Estos días de otoño, ante acontecimientos tan sangrientos y dolorosos como la guerra de Ucrania, la matanza de Hamás en Israel seguida por el bombardeo de su ejército sobre Gaza, o la expulsión violenta de los armenios por parte de los azeríes en Nagorno Karabaj, muchos de nosotros ya no sabemos cómo reaccionar, qué decir, qué posición adoptar, ignoramos cuál debe ser nuestro papel cívico, intelectual o sentimental en todo ese contexto.

Cuando escribo nosotros, me refiero a un tipo de persona que ya no se deja engañar por la ideología, por esa simplificación absurda y obsoleta de izquierda y derecha, por esa supuesta división entre conservadores y progresistas que sigue llevando a muchos a posicionarse a favor o en contra de un bando, de un país, de una comunidad, de una raza o de un pueblo, sin considerar circunstancias, hechos, situaciones, matices o detalles concretos. Me refiero a alguien que, a diferencia de tantos columnistas, periodistas, tertulianos o comentaristas, no opina a la ligera, no suelta ningún juicio precipitado, no hace ningún análisis superficial sobre sucesos o conflictos que le quedan muy lejos, que no conoce en absoluto, que no puede llegar a comprender, porque para hacerlo le haría falta trasladarse al lugar, instalarse un tiempo en él, o acaso convivir durante meses o años con individuos que hayan pasado por esas vicisitudes, que procedan de esa zona, región o latitud, que hayan crecido con el problema, que lo hayan sufrido y que, debido a ello, sean capaces de explicarlo, de instruir a otros acerca del mismo, de transmitir un conocimiento o una sensibilidad suficientes como para que los demás puedan expresar un mínimo parecer al respecto.

◆ ◆ ◆

▶ **Tarea asignada**
Por favor, reproduce del artículo el fragmento comprendido entre "Estos días de" y "todo ese contexto.", ambos incluidos. El listado procede de otra fuente.

▶ **Datos**

◆ ◆ ◆

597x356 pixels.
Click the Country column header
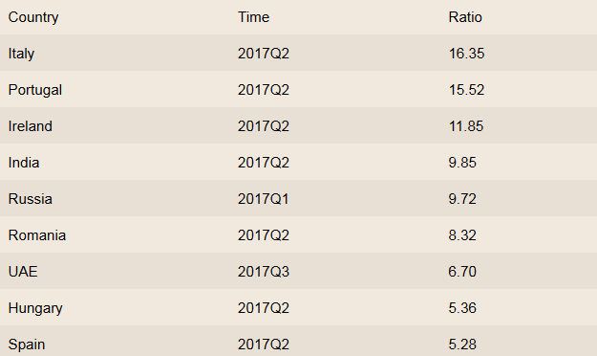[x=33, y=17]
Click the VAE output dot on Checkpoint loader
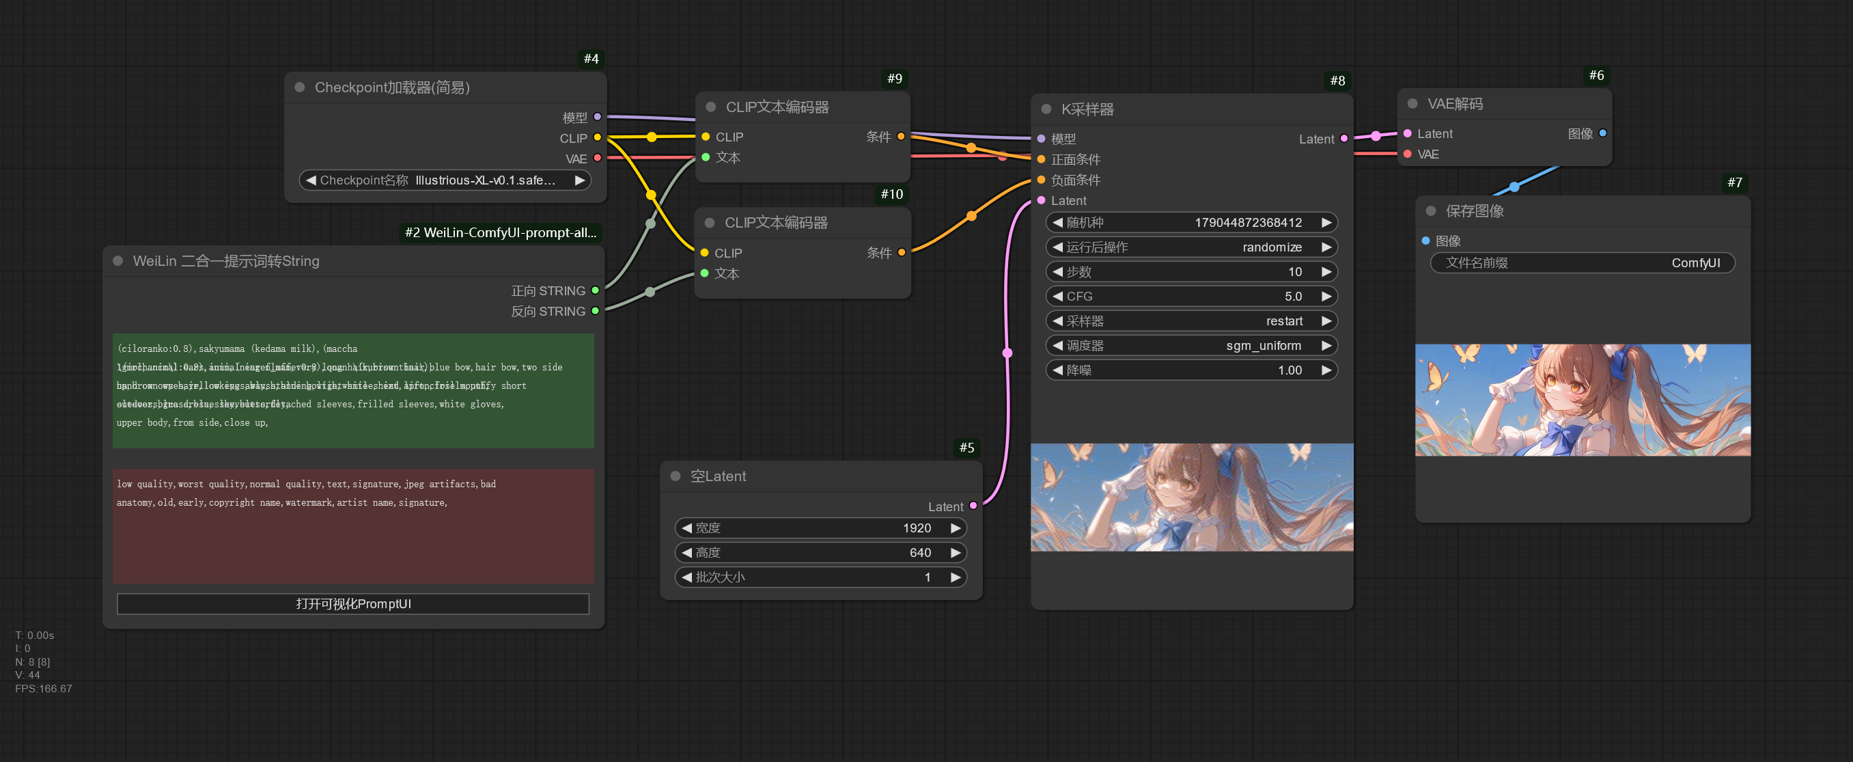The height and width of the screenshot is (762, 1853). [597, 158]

◆ ◆ ◆

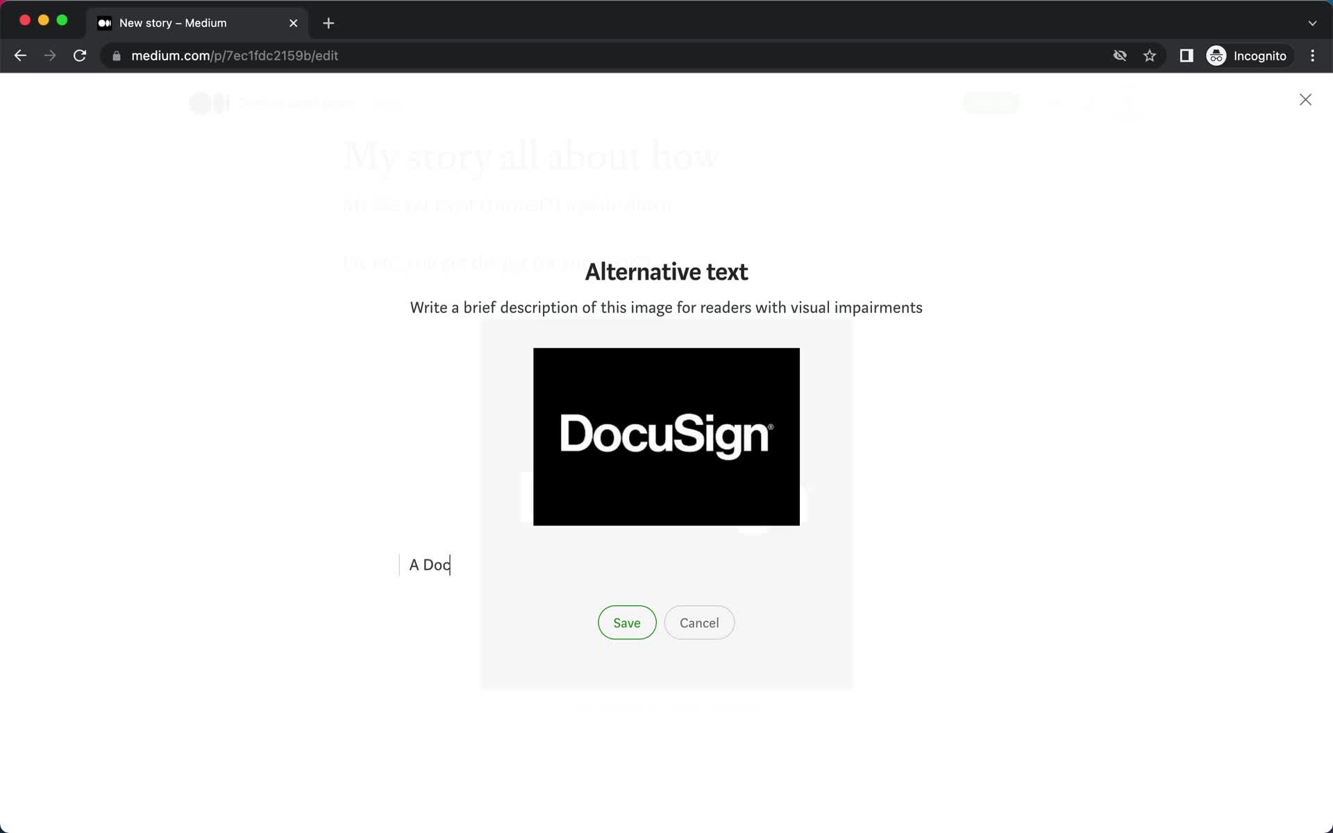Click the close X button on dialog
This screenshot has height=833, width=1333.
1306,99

◆ ◆ ◆

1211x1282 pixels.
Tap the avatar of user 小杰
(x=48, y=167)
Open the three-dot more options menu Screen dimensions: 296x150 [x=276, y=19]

◆ ◆ ◆

▶ **Respuesta completa**
Estos días de otoño, ante acontecimientos tan sangrientos y dolorosos como la guerra de Ucrania, la matanza de Hamás en Israel seguida por el bombardeo de su ejército sobre Gaza, o la expulsión violenta de los armenios por parte de los azeríes en Nagorno Karabaj, muchos de nosotros ya no sabemos cómo reaccionar, qué decir, qué posición adoptar, ignoramos cuál debe ser nuestro papel cívico, intelectual o sentimental en todo ese contexto.